On Wednesday night, Pakistan’s military spokesman Ahmed Sharif Chaudhry reported that in fact, in Kashmir, crossed the border of control – and said that the armed forces had been authorized to “defend themselves” in “selected time, place and method”.

Indian troops reported Thursday morning that fired at “small arms and artillery guns” at multiple locations overnight, adding that their soldiers “reacted proportionally” without providing more details.

India and Pakistan have fought several times since the end of violence in British rule in 1947, when colonial officers drew straight boundaries on maps to divide countries and thus divide communities.

The Muslim majority Kashmir, claimed by India and Pakistan, is a recurring flash point.

– “No sales” –

Indian Defense Minister Rajnath Singh said the operation was a “right to respond” to New Delhi’s “right to respond” because of last month’s attack on Pahargam tourists in Kashmir, when gunmen killed 26 people, mainly Hindu men.

New Delhi accused Pakistan-based group Lashkar-e-Taiba – an unspecified terrorist group that has carried out threats and diplomatic measures on the day.

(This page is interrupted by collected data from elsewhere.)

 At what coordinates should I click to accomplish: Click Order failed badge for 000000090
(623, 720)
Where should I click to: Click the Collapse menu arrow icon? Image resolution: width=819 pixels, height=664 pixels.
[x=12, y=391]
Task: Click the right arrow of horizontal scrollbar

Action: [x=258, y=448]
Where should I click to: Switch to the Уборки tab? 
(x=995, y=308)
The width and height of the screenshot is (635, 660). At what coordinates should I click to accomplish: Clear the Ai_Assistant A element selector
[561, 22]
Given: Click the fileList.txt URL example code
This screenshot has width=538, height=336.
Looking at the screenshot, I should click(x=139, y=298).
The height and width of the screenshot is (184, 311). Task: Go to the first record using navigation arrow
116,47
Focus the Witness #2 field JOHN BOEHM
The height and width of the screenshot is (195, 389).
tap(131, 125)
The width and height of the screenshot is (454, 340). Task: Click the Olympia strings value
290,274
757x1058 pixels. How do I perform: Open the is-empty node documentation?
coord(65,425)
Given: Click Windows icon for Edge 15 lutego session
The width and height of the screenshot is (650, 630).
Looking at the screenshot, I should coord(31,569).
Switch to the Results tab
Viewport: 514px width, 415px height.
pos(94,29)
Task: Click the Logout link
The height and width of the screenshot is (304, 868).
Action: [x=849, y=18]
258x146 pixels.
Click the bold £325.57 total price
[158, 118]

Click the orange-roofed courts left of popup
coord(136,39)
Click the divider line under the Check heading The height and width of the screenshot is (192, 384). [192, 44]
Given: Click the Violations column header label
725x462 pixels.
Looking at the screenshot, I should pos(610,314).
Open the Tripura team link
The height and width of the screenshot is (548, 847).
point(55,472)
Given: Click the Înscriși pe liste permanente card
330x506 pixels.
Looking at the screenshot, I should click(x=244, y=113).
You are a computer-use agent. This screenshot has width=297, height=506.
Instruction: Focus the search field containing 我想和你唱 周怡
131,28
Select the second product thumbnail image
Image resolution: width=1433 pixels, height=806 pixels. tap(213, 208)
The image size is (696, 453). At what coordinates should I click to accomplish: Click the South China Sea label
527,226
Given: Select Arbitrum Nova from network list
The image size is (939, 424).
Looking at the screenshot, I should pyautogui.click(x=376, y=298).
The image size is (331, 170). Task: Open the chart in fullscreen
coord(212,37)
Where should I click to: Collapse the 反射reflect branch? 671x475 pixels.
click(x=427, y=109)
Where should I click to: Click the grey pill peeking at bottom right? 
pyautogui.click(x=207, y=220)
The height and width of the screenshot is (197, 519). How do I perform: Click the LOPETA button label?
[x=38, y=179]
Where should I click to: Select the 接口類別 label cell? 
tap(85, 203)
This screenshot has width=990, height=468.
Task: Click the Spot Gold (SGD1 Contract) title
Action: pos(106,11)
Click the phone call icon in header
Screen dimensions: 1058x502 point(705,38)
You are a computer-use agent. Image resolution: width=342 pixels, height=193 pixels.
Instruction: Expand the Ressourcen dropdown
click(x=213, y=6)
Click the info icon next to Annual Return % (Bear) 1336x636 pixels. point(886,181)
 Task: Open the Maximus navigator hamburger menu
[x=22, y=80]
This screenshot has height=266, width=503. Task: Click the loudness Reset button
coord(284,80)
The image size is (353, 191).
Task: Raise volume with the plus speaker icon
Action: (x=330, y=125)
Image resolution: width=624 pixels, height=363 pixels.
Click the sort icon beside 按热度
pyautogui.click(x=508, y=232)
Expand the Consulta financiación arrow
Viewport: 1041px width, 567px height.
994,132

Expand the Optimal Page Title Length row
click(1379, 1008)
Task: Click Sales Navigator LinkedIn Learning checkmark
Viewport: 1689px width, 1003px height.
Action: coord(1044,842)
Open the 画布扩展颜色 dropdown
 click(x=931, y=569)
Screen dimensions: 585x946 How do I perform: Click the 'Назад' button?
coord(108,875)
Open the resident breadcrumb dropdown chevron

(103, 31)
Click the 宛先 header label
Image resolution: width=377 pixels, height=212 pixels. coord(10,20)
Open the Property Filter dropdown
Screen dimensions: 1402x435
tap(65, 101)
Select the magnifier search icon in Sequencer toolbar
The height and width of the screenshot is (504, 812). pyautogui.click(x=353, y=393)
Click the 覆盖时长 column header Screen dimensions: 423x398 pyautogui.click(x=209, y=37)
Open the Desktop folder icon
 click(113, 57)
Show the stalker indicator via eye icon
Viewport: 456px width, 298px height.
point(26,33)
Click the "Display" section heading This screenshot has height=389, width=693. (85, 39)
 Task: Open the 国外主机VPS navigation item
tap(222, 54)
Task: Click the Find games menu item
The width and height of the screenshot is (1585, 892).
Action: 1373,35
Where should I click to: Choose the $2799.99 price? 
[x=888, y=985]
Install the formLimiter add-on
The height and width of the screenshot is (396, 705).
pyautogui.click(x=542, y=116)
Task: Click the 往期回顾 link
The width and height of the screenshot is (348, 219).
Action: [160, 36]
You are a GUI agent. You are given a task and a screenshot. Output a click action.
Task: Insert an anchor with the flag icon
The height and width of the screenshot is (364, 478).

India prepared for Pakistan’s threatening retaliation on Thursday.

The headline of the Indian newspaper reads: “The border areas are highly alert.” He added that Pakistan’s “India must be prepared for escalation”.

In the editorial, the Indian Express wrote: “There is no reason to believe that the Pakistani army was blamed for Indian air strikes”, adding that Indian military experts “recognize that Pakistan’s armed forces are not pushing”.

Both diplomats and world leaders have put pressure on both countries to withdraw from the brink.

“I want to see them stop,” U.S. President Donald Trump said Wednesday.

Iranian Foreign Minister Abbas Araghchi met with his Indian counterpart Subrahmanyam Jaishankar on Thursday in New Delhi, a few days after his visit to Pakistan, in Tehran seeking mediation.

Analysts say they fully expect Pakistan’s military operations to “save the face” in their response to India.

“India has limited goals,” said Happymon Jacob, director of the New Delhi-based Strategic and Defense Research Think Tank Committee.

“Pakistan has limited goals to ensure it conducts a retaliatory strike to save the face domestically and internationally. So, this is likely to happen.”

Based on past conflicts, he believes that “it may end in several iterations of exchange of long-range gunfire or missiles toward each other’s territory.”